The attack on Change Healthcare indicates a shift in strategy by BlackCat/AlphV, especially after the December crackdown prompted the gang to remove restrictions on affiliates targeting critical infrastructure like the healthcare sector. This incident suggests that the group has rebounded from the setbacks it faced earlier in December.

Since December 2023, the number of Alphv attacks decreased significantly to 53 attacks over two months. However, starting from March 3, there have been no reported victims of Alphv attacks.

LockBit

Law enforcement dismantled LockBit’s infrastructure, which included 34 servers hosting the data leak site and its copies, along with stolen victim data, cryptocurrency addresses, 1,000 decryption keys, and the affiliate panel. This operation, known as “Operation Cronos,” involved an international coalition of 10 countries and resulted in the arrests of two individuals in Poland and Ukraine, as well as the seizure of 200 cryptocurrency accounts.

Subsequently, the UK, US, and Australia revealed the identity of Dmitry Khoroshev, a Russian national and the leader of the once-notorious LockBit ransomware group, following an international disruption campaign led by the National Crime Agency (NCA). Khoroshev, also known as LockBitSupp, who previously operated anonymously, offered by the FBI a $10 million reward to uncover his identity, is now facing sanctions imposed by the FCDO in coordination with the US Department of the Treasury’s Office of Foreign Assets Control (OFAC) and the Australian Department of Foreign Affairs.

These sanctions include asset freezes and travel bans. Additionally, the US has unsealed an indictment against Khoroshev and is offering a reward of up to $10 million for information leading to his arrest or conviction.

In addition to uncovering the true identity of LockBitSupp, the Operation Cronos investigation has provided the NCA and its partners with detailed insights into LockBit’s operations and network. The National Crime Agency also disclosed that the number of LockBit affiliates was 194 until February 2024 before Operation Cronos. Since then, the assessment indicates a significant reduction in active affiliates to 69.

Hive

An international operation involving the National Crime Agency has dismantled a ransomware service used by cybercriminals to target and extort businesses globally. Led by the FBI and German law enforcement, with support from NCA cybercrime investigators, the operation resulted in the takedown of servers associated with the HIVE ransomware strain on January 26.

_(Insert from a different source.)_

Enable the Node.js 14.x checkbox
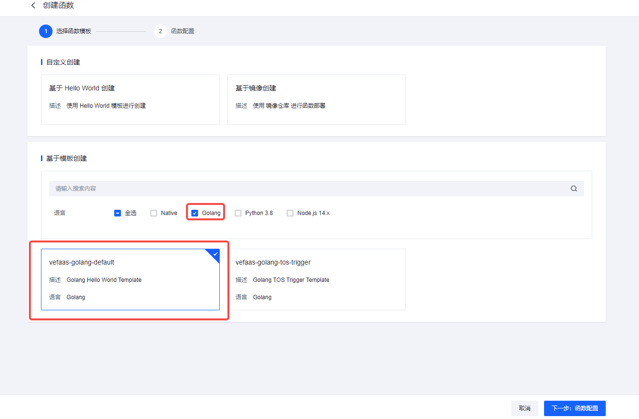 pos(290,213)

HIVE, available for purchase on the dark web, facilitated ransomware attacks by cybercriminals. Typically delivered via phishing emails with malicious attachments, HIVE would infect victims’ computers and encrypt their systems until a ransom was paid. Since June 2021, the HIVE ransomware group has victimized over 1,300 organizations worldwide, collecting more than $100 million in ransom payments.

The FBI developed tools to bypass HIVE encryption, and NCA cybercrime investigators assisted UK victims in mitigating the impact of the ransomware. Approximately 50 corporate victims in the UK, including in housing, haulage, commercial, and education sectors, have been affected by HIVE since its detection in April 2021.

Looking Ahead

The collaborative efforts of international law enforcement agencies in 2023 and 2024 have significantly disrupted major ransomware operations, illustrating the increasing challenges faced by cybercriminal groups. Operations targeting groups like Hive, Alphv (BlackCat), and LockBit have demonstrated the resolve of law enforcement to combat ransomware threats on a global scale.

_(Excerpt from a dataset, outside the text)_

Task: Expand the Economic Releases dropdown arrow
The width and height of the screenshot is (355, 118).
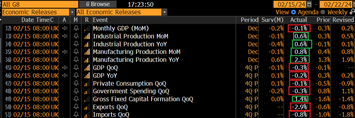Action: tap(72, 12)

Looking ahead, the emergence of new ransomware groups in 2024, as evidenced by the proliferation of 25 new groups by the second quarter, suggests a sustained and evolving threat landscape. These groups, such as dAn0n, APT73, and DragonForce, pose fresh challenges to cybersecurity professionals and organizations worldwide.

Despite law enforcement successes, the cyber threat landscape remains dynamic, with ransomware actors adapting their strategies and tactics. Continued vigilance, collaboration, and innovative cybersecurity measures will be essential in mitigating the impact of ransomware and other cyber threats in the future.